» **Задание**: Продолжите рассказ о смерти пса Джокера, начав сразу после его последнего предложения.

» **Отрывок текста**:
■ ■ ■

Джокер оставил этот мир в ночь на первое июня две тысячи четырнадцатого. Последние дни ему становилось все хуже, болезнь его прогрессировала. Бедняга несколько раз писался в квартире, задыхался и довольно тяжело ходил на прогулки.
В ту ночь он спал с нами в кровати и внезапно стал резко и часто дышать. Я подумал, что он написает сейчас в постель, подхватил его на руки и понес в ванную, ругаясь, что он не сполз хотя бы на пол. В этот момент на моих руках Джокер издал последний вздох и ушел навсегда.
Я не смогу описать того ужаса, тоски и горя, которые рухнули на меня в ту ночь. Маринка обвинила меня в смерти нашего любимого пса. Я тоже ощущал себя виноватым. А Джокера уже просто не было.
Мне удалось отпроситься на работе, я сидел в парке около дома на лавочке и пил коньяк из горла бутылки, а слезы просто не останавливаясь лились из меня, но легче не становилось. Я позвонил тогда самарским друзьям и около часа мы разговаривали, это позволило мне хотя бы не впасть в истерику, аффект или что-то подобное.

■ ■ ■

» **Данные**:

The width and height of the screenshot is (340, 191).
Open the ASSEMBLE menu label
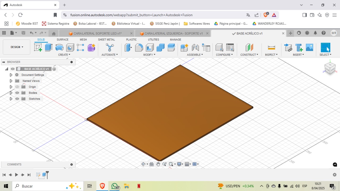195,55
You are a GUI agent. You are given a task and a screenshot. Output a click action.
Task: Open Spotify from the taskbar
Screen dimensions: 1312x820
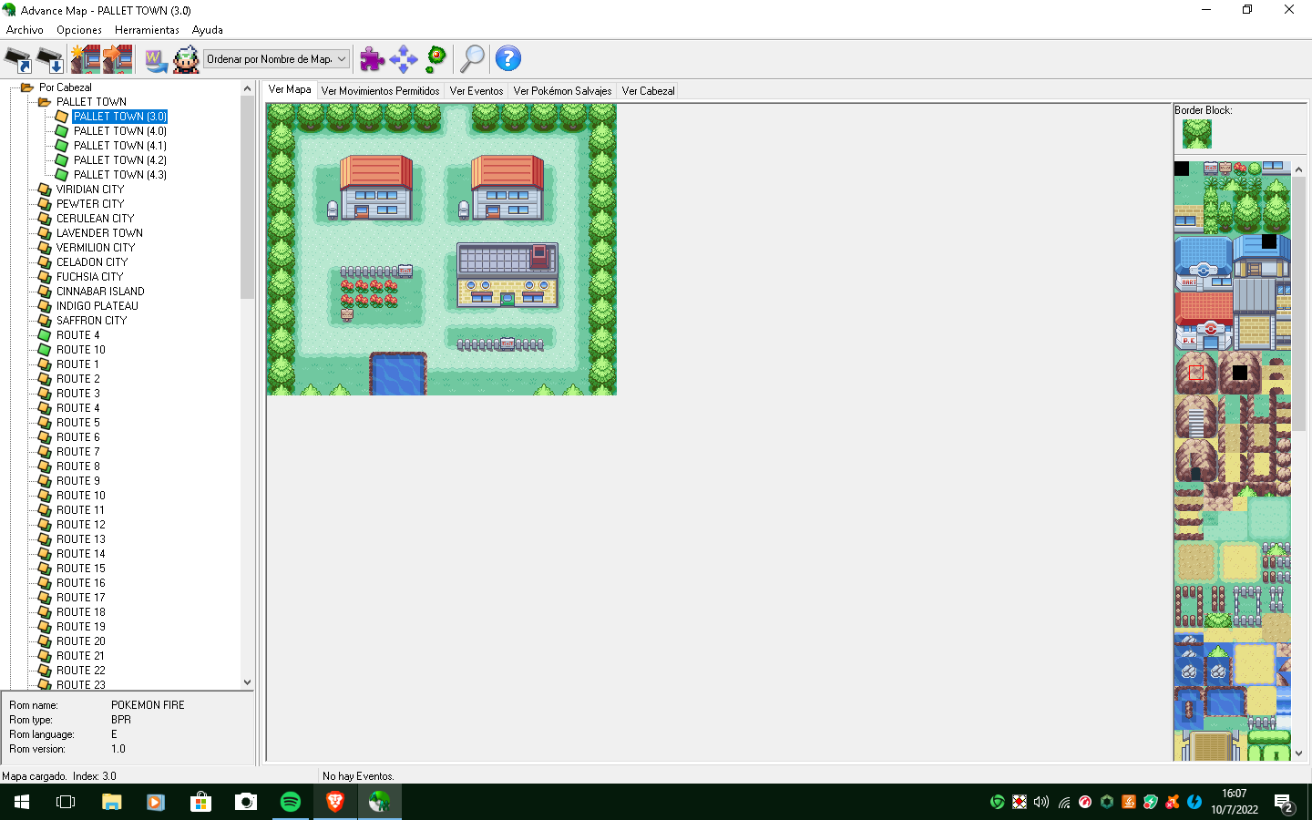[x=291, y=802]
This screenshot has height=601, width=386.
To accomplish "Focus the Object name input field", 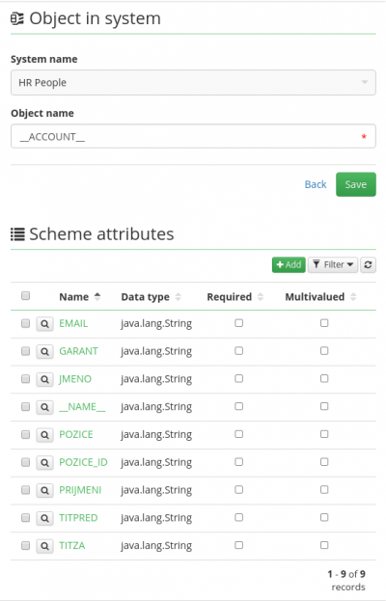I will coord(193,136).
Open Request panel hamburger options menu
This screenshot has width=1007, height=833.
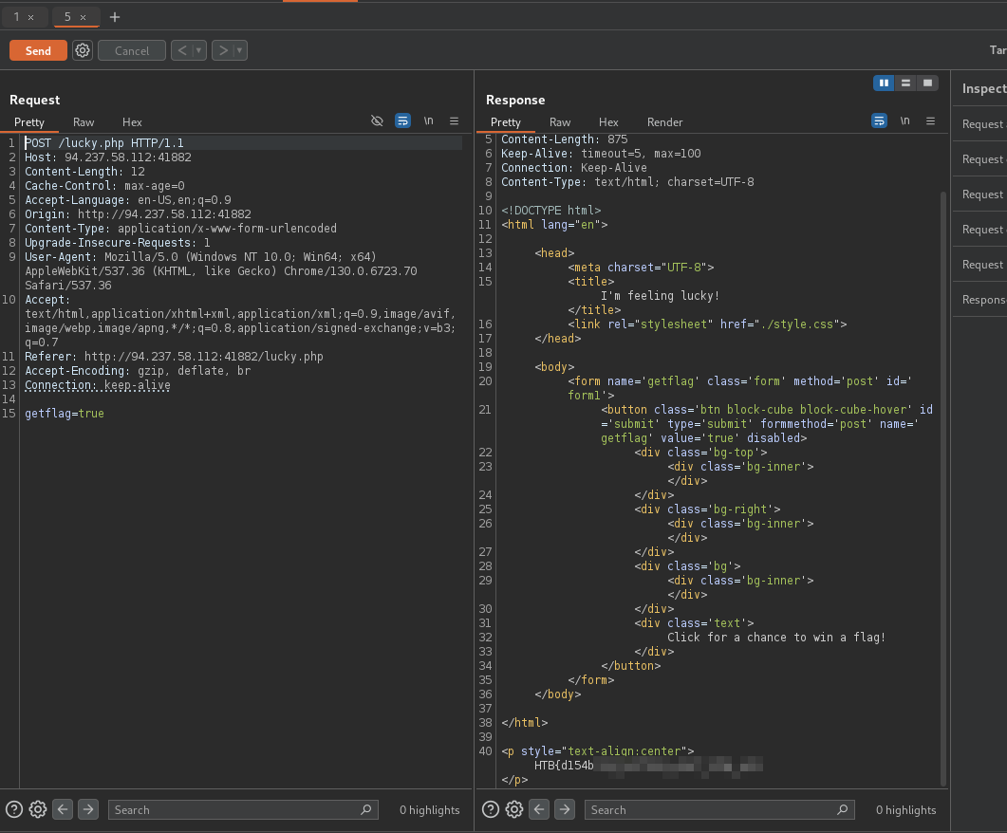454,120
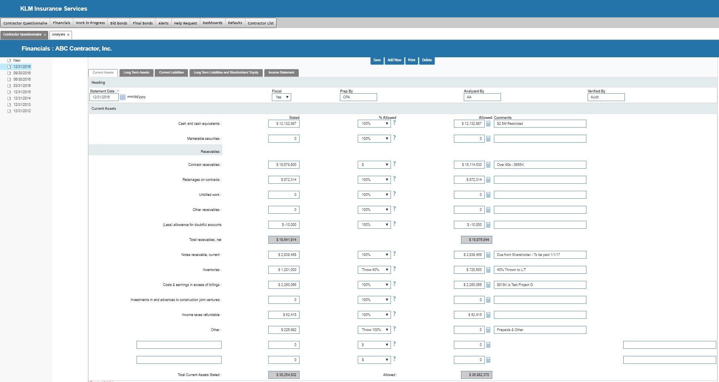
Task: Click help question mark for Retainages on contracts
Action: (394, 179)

■ ■ ■

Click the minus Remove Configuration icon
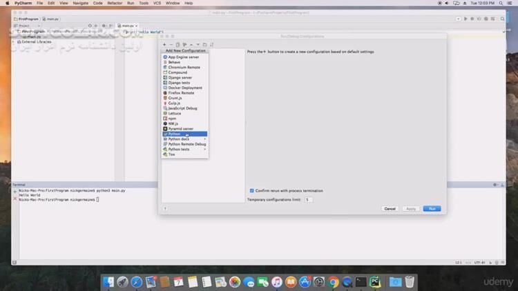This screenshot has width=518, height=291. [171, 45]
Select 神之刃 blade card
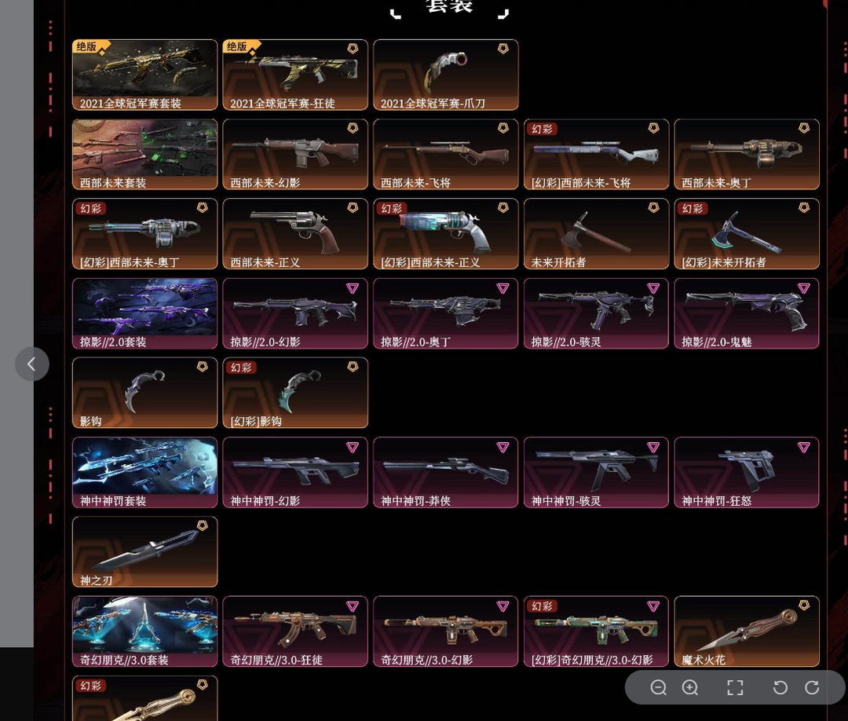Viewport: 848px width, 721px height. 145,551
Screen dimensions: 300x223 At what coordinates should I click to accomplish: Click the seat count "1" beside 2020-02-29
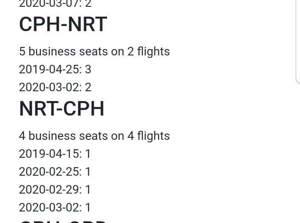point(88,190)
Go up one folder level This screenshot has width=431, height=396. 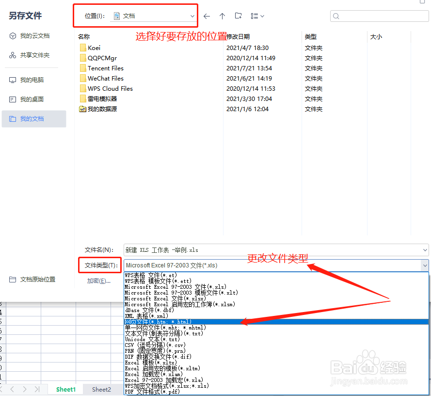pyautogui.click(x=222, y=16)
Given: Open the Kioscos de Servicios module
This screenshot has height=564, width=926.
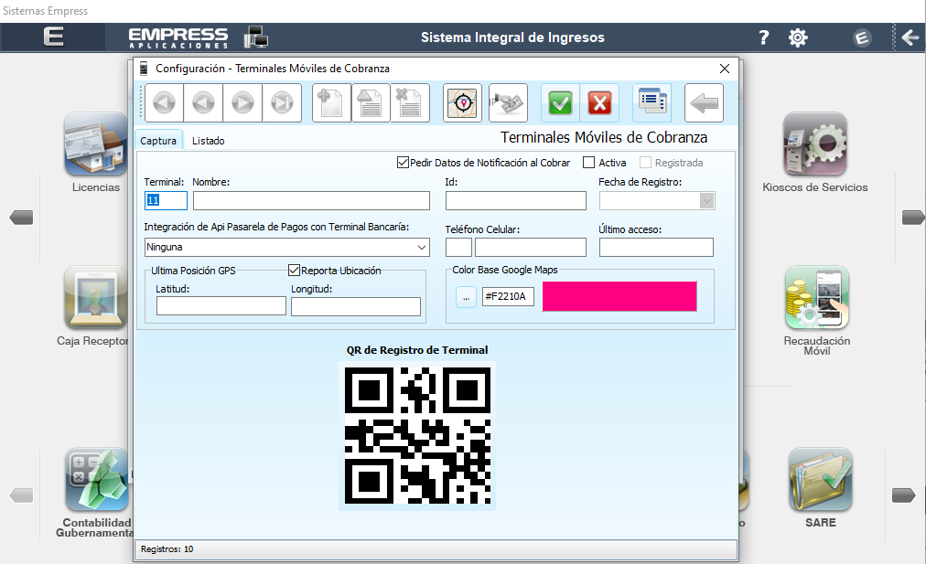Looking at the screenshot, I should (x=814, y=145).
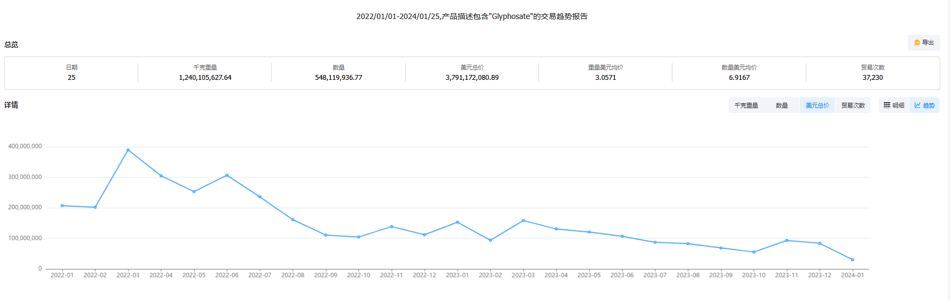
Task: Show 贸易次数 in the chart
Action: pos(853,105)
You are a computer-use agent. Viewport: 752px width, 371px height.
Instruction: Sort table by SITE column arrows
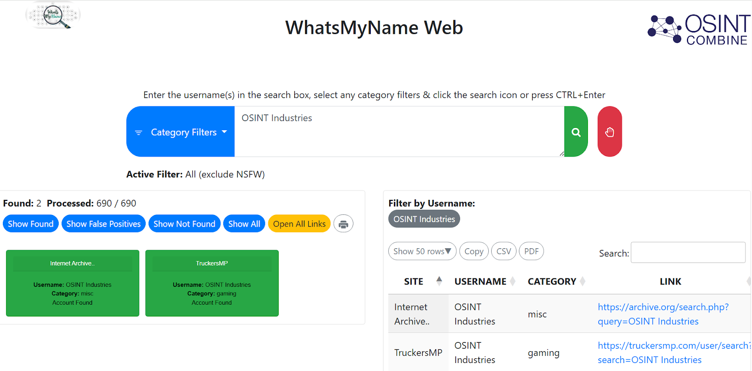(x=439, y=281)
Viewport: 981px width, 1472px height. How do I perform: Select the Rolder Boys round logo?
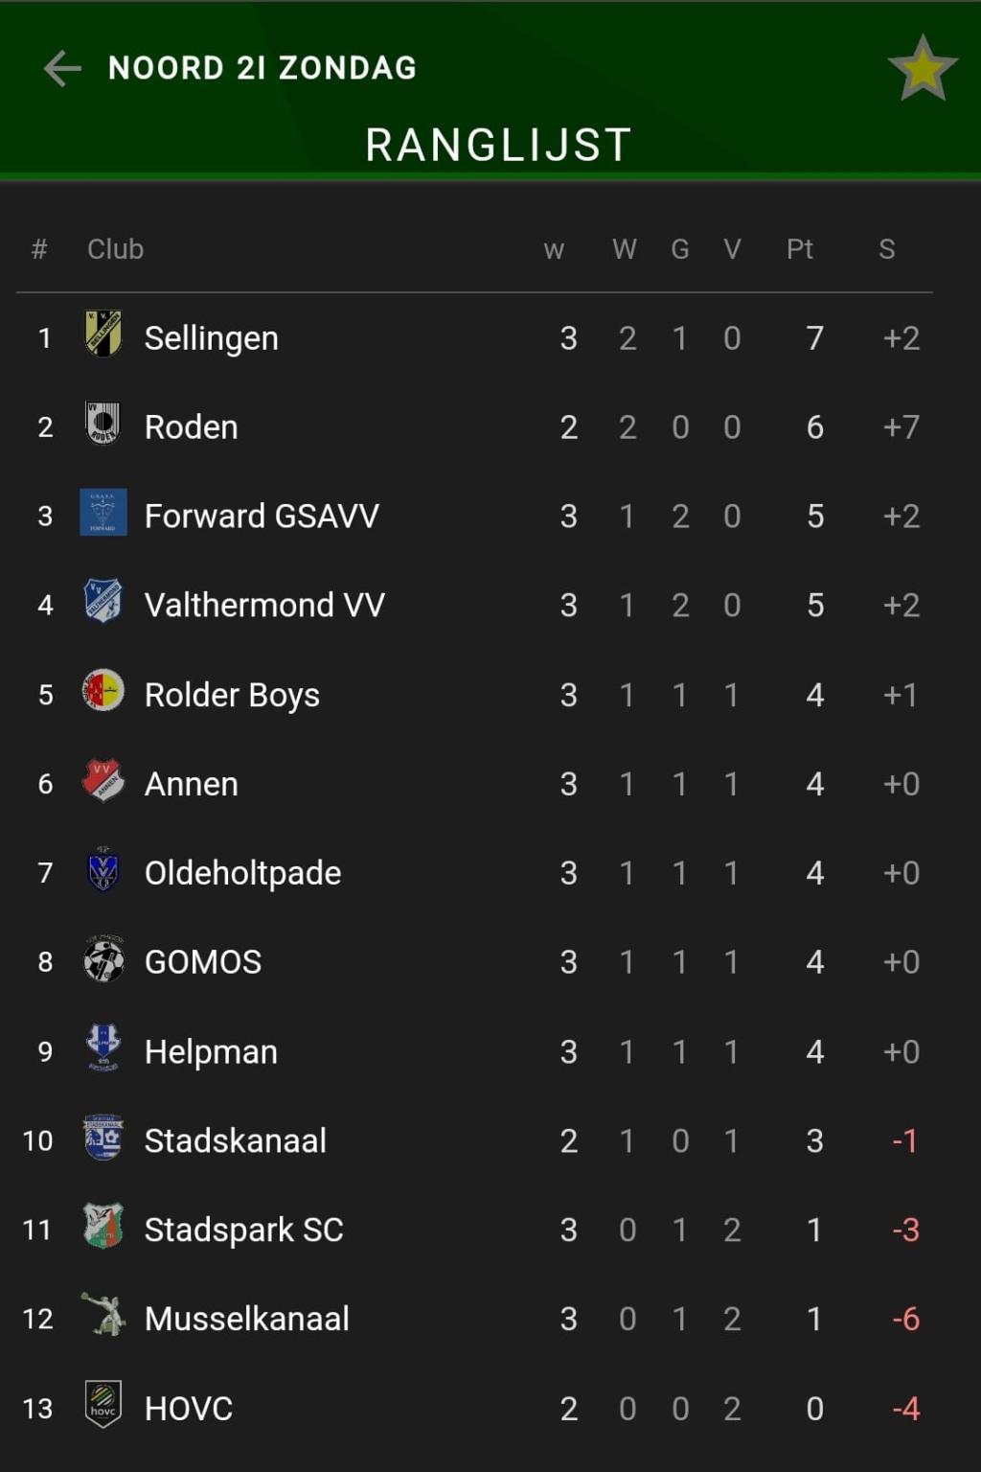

■ ■ ■

» **Ответ**:
Бедный, бедный мой пес, ты прожил всего десять лет, как же это ничтожно мало, как несправедливо и как тяжело это было осознавать. Я второй раз терял собаку и знал, что этот раз не последний.
Мы с Маринкой отвезли Джокера на кремацию, оставив в ветклинике в морозильнике в шесть утра, разбудив дежурного врача. Все было кончено быстро и буднично, как, наверное, часто бывает в такие времена.
Со временем мы потихоньку отошли от острого стресса, успокоились, жена меня перестала обвинять в случившимся, и сам я немного отпустил ситуацию.
Жизнь наша более-менее наладилась, мы ездили за границу, объехав за несколько лет почти всю Европу, нашли хорошую гостиницу для собак на время наших путешествий, регулярно посещали Волжский Утес и Самару, были в Нижнем Новгороде, Владимире и Ярославле. Мы начали вести видеоблог про собак в две тысячи семнадцатом, который ныне совсем заброшен, к сожалению. Маринка даже завела группу в ВК, участники которой первыми читают теперь мои тексты. Много было всякого, но я считаю не честным писать здесь об этом, ведь наша история про Джокера и компанию, так что многие обстоятельства и подробности мы оставим за пределами нашего повествования.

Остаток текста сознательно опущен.